I’d like to say I saw it all coming. I’d like to sit here and tell you that four years ago, when I could barely get out of bed the day after John Kerry’s electoral defeat to George W. Bush to face my jubilant class of conservative college freshmen, that on January 20, 2009 I would be feeling more optimistic about my country than I have in my entire life, and that I knew that we would elect a President who seems genuinely interested in governing, genuinely interested in moving the country forward. But I really didn’t see this coming, and in many ways, that’s what’s so astounding.
Oh, sure. I knew who Barack Obama was. I, like most Americans, didn’t get to see him give his speech broadcast live from the Democratic National Committee in 2004, but I heard about it the next day. I was sitting in my office at the University of South Carolina when I was asked if I heard “the speech.” I was told this Barack Obama said some good things and that he might be the future of the Democratic Party. Naturally, I went back and watched the speech online, read the text, and made a mental note to watch him once he got to the Senate.
Following the 2006 mid-term elections, the prospective presidential candidate chatter started, and Barack Obama’s name was consistently mentioned, and eventually, he announced his candidacy. Initially, I wasn’t sure how seriously to take his candidacy. I admit it. I wondered if he was experienced enough. I wondered if he would be able to contend against the 2004 vice presidential candidate, John Edwards, or the early front-runner, Hillary Clinton. But I kept watching, and over the course of the campaign I learned what hope is. And that’s what today is about.
Today is a cathartic moment for myself and millions of other Americans. The impotence I felt in the 2004 defeat and my hesitation early in the Democratic primary season were washed away in small moments of ownership: making phone calls, knocking on doors, and visiting polling locations. Barack Obama’s campaign was about taking our future in our own hands and understanding that when we work hard and work together, we can move things forward, we can impact our communities, and we can impact our country. For the last eight years we’ve had leaders whose leadership styles have been inherently paradoxical, demanding a blinding trust of their capabilities and decisions without ever accepting responsibility for what their decisions or actions might have wrought. The oft-panned line from President Bush’s farewell address on Jan. 15 is “You may not agree with some of the tough decisions I have made, but I hope you can agree that I was willing to make the tough decision.” Apart from the ridiculous redundancy of that statement is its inherent inaccuracy: he blustered about leadership without ever accepting responsibility.

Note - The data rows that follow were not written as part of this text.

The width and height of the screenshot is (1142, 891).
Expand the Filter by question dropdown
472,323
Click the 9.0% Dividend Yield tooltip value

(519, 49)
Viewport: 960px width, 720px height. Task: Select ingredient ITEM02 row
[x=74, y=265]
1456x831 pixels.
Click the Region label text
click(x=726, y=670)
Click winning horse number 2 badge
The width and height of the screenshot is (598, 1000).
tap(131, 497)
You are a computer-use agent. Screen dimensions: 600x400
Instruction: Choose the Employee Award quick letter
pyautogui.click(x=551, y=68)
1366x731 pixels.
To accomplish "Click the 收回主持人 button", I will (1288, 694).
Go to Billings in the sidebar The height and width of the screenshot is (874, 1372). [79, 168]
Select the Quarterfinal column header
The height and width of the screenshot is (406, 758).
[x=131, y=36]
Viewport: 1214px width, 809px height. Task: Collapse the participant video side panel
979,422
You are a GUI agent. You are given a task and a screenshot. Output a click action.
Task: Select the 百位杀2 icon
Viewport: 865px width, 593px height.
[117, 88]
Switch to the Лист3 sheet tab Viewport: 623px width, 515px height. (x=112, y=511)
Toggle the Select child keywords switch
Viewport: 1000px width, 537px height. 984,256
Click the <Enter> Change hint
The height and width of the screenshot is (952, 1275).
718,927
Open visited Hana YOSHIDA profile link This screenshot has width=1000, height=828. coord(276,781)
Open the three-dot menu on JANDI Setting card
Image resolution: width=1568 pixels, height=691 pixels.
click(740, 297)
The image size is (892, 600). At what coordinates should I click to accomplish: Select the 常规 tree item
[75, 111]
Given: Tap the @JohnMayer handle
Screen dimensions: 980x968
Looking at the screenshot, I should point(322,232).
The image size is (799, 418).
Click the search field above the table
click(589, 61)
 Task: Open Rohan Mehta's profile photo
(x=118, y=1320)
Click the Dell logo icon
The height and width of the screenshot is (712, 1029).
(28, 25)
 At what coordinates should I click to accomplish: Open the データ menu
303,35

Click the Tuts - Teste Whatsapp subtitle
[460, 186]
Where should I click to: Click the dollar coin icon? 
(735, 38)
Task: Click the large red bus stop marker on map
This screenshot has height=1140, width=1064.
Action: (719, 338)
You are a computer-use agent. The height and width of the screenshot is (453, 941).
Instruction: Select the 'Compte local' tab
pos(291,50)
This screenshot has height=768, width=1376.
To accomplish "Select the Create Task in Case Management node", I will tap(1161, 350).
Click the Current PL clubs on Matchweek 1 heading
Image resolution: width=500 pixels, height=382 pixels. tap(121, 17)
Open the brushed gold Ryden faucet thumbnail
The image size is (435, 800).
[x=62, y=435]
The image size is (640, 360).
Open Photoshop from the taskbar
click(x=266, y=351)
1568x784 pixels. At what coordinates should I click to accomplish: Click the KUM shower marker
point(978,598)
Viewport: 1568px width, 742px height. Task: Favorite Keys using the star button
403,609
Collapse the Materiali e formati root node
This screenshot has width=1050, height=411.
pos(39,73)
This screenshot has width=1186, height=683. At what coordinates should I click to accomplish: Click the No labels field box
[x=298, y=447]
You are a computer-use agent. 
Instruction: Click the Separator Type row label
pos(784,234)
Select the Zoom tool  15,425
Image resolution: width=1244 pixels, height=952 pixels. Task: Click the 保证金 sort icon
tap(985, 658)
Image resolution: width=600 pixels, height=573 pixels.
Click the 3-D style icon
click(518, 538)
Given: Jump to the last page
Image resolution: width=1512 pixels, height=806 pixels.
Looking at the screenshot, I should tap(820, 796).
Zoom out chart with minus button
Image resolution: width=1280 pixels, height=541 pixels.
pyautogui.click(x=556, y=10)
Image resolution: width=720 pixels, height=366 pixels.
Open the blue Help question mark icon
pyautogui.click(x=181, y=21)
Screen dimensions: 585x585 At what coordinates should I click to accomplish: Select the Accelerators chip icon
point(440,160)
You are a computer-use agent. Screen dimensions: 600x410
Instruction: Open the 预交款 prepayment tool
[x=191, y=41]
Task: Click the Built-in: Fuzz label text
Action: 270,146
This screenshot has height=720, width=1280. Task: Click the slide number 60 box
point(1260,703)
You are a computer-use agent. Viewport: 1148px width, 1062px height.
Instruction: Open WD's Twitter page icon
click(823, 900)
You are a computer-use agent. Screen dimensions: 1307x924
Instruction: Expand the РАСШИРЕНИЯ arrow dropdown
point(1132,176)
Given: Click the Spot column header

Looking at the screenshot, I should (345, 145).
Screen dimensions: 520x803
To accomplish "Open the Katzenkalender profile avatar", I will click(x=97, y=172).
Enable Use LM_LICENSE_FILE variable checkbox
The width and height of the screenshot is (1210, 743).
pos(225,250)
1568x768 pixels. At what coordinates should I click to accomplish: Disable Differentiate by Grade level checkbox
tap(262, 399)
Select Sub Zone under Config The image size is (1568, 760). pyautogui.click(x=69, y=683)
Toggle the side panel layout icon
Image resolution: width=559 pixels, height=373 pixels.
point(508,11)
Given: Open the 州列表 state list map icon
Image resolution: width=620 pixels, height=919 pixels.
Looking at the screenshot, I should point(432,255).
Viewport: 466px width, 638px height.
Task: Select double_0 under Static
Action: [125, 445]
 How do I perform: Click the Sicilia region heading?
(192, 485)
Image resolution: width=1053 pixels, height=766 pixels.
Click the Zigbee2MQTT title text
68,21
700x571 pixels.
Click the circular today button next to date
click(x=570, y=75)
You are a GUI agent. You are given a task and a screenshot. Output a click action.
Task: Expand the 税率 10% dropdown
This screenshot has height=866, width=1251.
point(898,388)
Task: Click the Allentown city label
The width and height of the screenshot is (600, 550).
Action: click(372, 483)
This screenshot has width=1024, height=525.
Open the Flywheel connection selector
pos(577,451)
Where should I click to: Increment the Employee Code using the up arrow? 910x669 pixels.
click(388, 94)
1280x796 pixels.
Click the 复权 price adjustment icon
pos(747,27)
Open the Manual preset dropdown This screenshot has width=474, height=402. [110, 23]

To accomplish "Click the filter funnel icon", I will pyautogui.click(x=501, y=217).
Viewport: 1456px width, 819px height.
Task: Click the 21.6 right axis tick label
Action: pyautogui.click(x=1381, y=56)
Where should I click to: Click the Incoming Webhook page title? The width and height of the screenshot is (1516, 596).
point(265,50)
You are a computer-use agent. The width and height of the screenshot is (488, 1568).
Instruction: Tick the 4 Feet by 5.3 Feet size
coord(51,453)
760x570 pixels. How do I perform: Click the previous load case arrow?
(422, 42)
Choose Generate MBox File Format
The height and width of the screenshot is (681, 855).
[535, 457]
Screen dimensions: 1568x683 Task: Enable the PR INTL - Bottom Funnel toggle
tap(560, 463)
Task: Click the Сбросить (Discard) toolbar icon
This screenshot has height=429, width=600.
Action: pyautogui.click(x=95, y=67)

Barack Obama brings us leadership and responsibility today. He has not asked for a willful submission to his every decision. His campaign was entirely about incorporating citizen activism into the election process, and his organizational decisions since then have indicated that he intends to have an active citizenry as part of his governing process. At the same time, he is accepting responsibility. While asking for our faith, he does not demand our obedience. Instead of rushing to conclusions and prematurely claiming success, he is asking for our patience. And this all makes me hopeful.
Hope is believing and, at times, demanding that the government works for all of us. Hope is the belief that an active citizenry can impact our government. Hope is understanding that neither a majority or minority owns a monopoly on our government. Hope is knowing that we do not need to sit idly by as our elected officials ignore each other in their own interests or ignore the rule of law in the interests of consolidating power. Hope is feeling the power within ourselves to transform our communities. Hope is believing we will finally work productively toward solving the problems of health care, climate change, alternative energy, and poverty. Hope lives today, for all of us.